Dozens of students in the districts of Gasabo and Huye are now conducting monthly youth peace dialogues are part of a pilot program for NAR’s Societal Healing program, supported by Interpeace and Sida. The program aims to promote profound healing and reconciliation among Rwandans, with a particular emphasis on youth. The youth dialogue spaces are intended as places where young people can peacefully manage diversity and solve conflicts, to develop critical thinking and to promote healing, transformation and collaboration.
The theme of the dialogue for the Lycée de Kigali club was: “How can we peacefully impact our society? ” The discussion centered around how youth in schools could peacefully cohabitate despite their differences.
According to some students, peaceful cohabitation occurs when every community member is able to exchange his or her thoughts and views freely with his neighbor.
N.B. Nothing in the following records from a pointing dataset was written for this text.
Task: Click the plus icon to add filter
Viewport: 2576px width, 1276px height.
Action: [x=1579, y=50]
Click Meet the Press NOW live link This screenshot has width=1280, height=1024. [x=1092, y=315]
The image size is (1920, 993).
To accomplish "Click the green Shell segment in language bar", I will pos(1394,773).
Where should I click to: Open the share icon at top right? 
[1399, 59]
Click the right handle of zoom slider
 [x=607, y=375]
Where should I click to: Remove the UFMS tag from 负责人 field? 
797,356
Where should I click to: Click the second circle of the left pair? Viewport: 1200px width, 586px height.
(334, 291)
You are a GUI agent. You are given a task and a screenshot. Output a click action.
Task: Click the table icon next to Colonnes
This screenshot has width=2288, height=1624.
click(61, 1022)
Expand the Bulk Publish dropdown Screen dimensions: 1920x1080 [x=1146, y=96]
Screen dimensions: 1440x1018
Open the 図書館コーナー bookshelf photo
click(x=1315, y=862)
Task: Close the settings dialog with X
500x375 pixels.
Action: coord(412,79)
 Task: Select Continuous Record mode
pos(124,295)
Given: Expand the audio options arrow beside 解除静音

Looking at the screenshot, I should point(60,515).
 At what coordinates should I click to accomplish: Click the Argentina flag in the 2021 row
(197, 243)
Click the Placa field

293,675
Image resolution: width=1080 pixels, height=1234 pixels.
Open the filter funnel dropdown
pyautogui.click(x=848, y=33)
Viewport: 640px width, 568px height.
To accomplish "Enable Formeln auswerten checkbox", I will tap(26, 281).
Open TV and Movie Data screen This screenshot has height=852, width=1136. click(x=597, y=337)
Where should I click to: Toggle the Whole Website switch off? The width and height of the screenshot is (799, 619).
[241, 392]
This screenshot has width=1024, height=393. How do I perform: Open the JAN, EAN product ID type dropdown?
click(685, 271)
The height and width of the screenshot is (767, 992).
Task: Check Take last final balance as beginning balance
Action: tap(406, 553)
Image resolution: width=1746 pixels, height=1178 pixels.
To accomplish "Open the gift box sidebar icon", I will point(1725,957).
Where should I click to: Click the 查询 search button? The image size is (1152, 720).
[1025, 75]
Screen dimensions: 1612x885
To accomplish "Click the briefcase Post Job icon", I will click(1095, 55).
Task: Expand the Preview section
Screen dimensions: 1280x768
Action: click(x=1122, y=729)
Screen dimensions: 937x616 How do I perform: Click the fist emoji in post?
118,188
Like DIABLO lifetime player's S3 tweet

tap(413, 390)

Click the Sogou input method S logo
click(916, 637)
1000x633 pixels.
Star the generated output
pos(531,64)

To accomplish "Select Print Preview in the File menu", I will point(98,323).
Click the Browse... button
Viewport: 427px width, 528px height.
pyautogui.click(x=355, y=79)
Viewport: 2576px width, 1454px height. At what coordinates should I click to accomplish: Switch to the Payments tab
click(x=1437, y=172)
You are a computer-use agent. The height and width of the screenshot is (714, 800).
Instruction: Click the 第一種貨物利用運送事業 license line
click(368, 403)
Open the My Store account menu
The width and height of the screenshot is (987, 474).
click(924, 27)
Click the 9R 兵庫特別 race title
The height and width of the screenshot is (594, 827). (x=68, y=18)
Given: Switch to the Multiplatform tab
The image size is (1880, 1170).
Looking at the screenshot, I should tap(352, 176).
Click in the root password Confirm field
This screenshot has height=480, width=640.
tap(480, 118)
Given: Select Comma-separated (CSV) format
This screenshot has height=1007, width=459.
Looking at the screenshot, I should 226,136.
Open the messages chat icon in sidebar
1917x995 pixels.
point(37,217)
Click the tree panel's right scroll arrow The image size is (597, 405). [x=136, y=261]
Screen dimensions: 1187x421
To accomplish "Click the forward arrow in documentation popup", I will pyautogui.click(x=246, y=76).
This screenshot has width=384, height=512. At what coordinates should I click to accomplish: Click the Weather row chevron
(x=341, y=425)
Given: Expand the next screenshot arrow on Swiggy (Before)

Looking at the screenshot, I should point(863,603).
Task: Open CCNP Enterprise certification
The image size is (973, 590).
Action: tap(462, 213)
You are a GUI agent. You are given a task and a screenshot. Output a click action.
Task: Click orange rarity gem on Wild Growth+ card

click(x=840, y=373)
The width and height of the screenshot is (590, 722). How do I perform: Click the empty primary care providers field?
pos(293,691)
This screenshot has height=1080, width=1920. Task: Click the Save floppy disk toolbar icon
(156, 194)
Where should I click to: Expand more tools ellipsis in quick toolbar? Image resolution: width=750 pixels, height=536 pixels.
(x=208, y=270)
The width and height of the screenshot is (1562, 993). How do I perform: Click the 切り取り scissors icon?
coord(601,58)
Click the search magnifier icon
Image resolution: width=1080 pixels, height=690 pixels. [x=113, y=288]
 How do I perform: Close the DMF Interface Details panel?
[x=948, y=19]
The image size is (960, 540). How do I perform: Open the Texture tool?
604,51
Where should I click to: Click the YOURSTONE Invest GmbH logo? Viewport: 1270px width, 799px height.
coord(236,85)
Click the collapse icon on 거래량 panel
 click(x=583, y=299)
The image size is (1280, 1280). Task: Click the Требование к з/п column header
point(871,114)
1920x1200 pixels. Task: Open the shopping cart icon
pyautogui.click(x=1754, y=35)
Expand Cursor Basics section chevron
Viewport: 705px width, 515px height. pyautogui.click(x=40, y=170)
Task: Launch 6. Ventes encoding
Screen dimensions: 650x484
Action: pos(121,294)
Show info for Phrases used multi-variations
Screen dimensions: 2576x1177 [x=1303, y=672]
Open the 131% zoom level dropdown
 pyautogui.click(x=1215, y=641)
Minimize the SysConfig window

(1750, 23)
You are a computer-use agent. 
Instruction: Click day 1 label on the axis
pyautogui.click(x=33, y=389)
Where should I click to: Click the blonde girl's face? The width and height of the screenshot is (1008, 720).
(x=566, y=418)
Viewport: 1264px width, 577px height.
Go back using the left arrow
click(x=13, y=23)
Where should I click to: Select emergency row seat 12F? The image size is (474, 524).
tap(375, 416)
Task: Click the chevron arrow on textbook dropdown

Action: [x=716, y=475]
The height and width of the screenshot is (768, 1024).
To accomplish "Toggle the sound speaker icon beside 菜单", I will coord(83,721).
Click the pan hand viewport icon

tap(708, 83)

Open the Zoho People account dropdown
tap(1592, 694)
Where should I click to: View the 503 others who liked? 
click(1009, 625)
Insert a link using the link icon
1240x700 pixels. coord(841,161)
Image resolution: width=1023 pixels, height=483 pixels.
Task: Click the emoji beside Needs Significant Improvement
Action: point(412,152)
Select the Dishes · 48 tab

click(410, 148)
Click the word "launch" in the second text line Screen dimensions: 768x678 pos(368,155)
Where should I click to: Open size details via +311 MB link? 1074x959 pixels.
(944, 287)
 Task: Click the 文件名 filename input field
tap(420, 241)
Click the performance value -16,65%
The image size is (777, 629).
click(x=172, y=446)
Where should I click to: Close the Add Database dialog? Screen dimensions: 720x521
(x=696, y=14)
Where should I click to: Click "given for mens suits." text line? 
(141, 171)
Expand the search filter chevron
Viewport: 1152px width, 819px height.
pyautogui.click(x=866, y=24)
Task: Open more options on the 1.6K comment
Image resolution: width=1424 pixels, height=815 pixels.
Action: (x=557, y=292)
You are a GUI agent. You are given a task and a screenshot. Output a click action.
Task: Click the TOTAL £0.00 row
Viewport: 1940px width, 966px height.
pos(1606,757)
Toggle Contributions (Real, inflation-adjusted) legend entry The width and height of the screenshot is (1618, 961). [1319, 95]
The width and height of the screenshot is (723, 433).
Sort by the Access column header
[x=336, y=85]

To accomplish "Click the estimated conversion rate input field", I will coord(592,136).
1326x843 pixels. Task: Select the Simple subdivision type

They referred to this process as social cohesion – something that takes time, and is developed in spaces like their very own NAR club.
One club member noted that reconciliation is also an important aspect of peaceful cohabitation: “The time you spend with someone is very important in the reconciliation process; this enables you to build trust and a stronger relationship.”
Other students highlighted some societal issues that they felt require more attention from their community at large, and recommended that such issues be identified and actively addressed. “We should not only educate youth about peacebuilding but our parents and community members as well,” one participant said.
The discussions went on with students suggesting that they could use the youth peace dialogue as a place to talk about issues that they do not feel comfortable bringing up in their families. “This is a nice platform which should be used as a place to discuss sensitive issues that are sometimes considered taboo in our families,” a student said, adding that they could use the space to come up with strategies for dealing with peacebuilding issues in families, such as how to deal with violence in the home, or mental health issues that exist in some families.
We look forward to watching this youth dialogue club grow as we support them to develop their own solutions to the challenges to peace that they face – whether it’s in their own homes, at their school or in their community at large.